_PASSAGE SHOWN_
BEGIN

3 Preparing the family

Stroke is sudden and unexpected and, with little or no time to prepare, it can take a huge physical, mental and emotional toll on the families of stroke survivors. The majority of stroke survivors are able to adjust to life as it is after the stroke, but some find that they need a little help to make the change.

Some carers and family members find that their loved one acts differently after their stroke and the dynamics of the relationships that the stroke survivor has with others can alter as members of the family take on new roles, such as providing assistance with day-to-day care or becoming the breadwinner.

If your loved one has recently been affected by stroke, it is helpful to be aware of some of the potential consequences:

  • Anxiety: some stroke survivors find that, understandably, they feel very uncertain about general daily life after their stroke. This can develop into an anxiety-based condition which prevents them from making progress in rehabilitation and completing daily activities.
  • Aphasia: aphasia (or dysphasia) is a difficulty understanding what is said to you and/or expressing yourself. Aphasia does not damage intelligence, but does affect how someone can use language.

END

_YOUR INSTRUCTIONS_
Continue the passage on how stroke affects survivors and their families, starting after its last sentence. The data that comes next has no connection to the text on stroke and family.

_DATA SECTION_

BEGIN

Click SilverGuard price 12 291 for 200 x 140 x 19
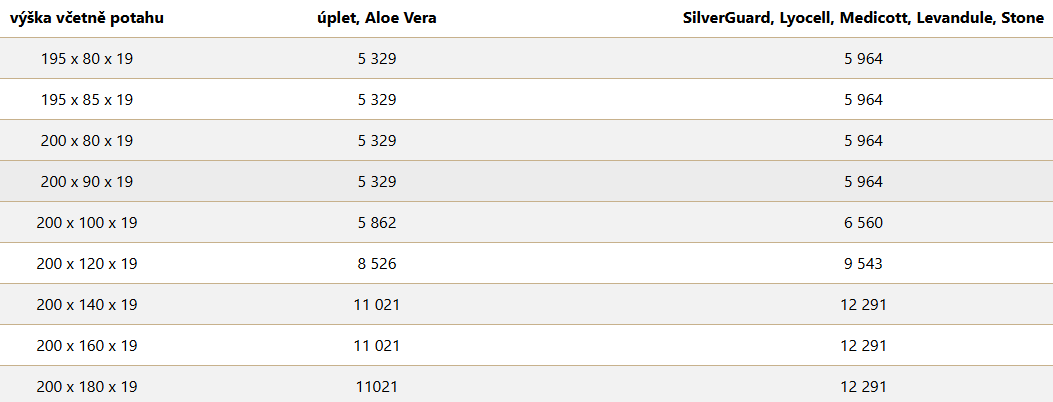Viewport: 1053px width, 402px height. pos(864,304)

END

_EXERCISE RESULT_
  • Changes in mood: stroke may have significant impact on the survivor’s abilities and as a result their view of and confidence in themselves. It is quite natural to feel low in mood and need a period of adjustment to cope with the situation.
  • Cognitive difficulties: a stroke often affects how the stroke survivor understands the world around them. This includes how you see and hear, how your brain recognises people and objects and how it remembers and organises information. An occupational therapist or clinical psychologist can identify and explain the problems which are occurring for the stroke survivor and give advice on adjusting activities and routines, so that they can continue to be as independent as possible.
  • Depression: stroke survivors can often become disheartened after their stroke. However, this may progress into depression which makes it difficult for the stroke survivor to engage in rehabilitation or in daily life. Appropriate treatment may include talking therapies or medication.
  • Dysarthria: slurred or distorted speech, due to changes in the control of muscles in the mouth and throat.
  • Dyspraxia: an inability to control and co-ordinate movements. This can affect the co-ordination of arms and legs, or the muscles used in talking.
  • Emotionalism: strokes can lead to personality changes and emotional imbalances. Stroke survivors often find that crying, anger and laughter occur more easily than they did before the stroke. In some patients ‘emotional liability’ occurs, when crying and laughter become uncontrollable.
  • Fatigue: even after a relatively mild stroke or a mini stroke (TIA), many people say that they feel completely exhausted. Stroke survivors often describe fatigue as one of the most difficult problems they face. There are a number of approaches and techniques for managing fatigue to consider.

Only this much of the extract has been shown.